Electrospinning in the preparation of an electrochemical sensor based on carbon nanotubes

Abstract

This paper reports the development of an electrochemical sensor using electrospun polymeric fibers of PBAT (poly (butylene adipate co-terephthalate))/PLA (poly (lactic acid) containing functionalized carbon nanotubes (MWCNTs) and further calcined (at 500 °C under N2). The morphologies of the electrospun fibers were verified by SEM and those containing MWCNTs presented lower average diameter of 1.76 ± 0.30 μm against 3.67 ± 0.88 μm for the fibers of neat PBAT/PLA. Fourier transform infrared (FTIR) spectra of the polymeric fibers indicated possible interactions between the MWCNTs and the CO functional group.
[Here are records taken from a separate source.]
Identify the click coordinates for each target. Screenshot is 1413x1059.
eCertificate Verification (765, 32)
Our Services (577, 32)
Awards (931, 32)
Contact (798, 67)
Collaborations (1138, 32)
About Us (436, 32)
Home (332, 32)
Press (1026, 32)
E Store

Thermogravimetric analysis (TGA) curves demonstrated slight increase of the stability of the PLA and lower thermal stability of the PBAT. Analyzes through differential scanning calorimetry (DSC) data showed that the interactions occur preferentially with the aliphatic segments of polymer chains; and corroborated the data from FTIR. Also, FTIR and X-ray powder diffraction (DRX) indicated, respectively, decrease on carboxylic groups amount and lamella formation on functionalized MWCNTs due to the PBAT/PLA/MWCNTs electrospun fibers calcination. The electrochemical measurements performed using sensor built based on the as-obtained calcined material showed that the sensor is promising for the determination of metronidazole in aqueous environment.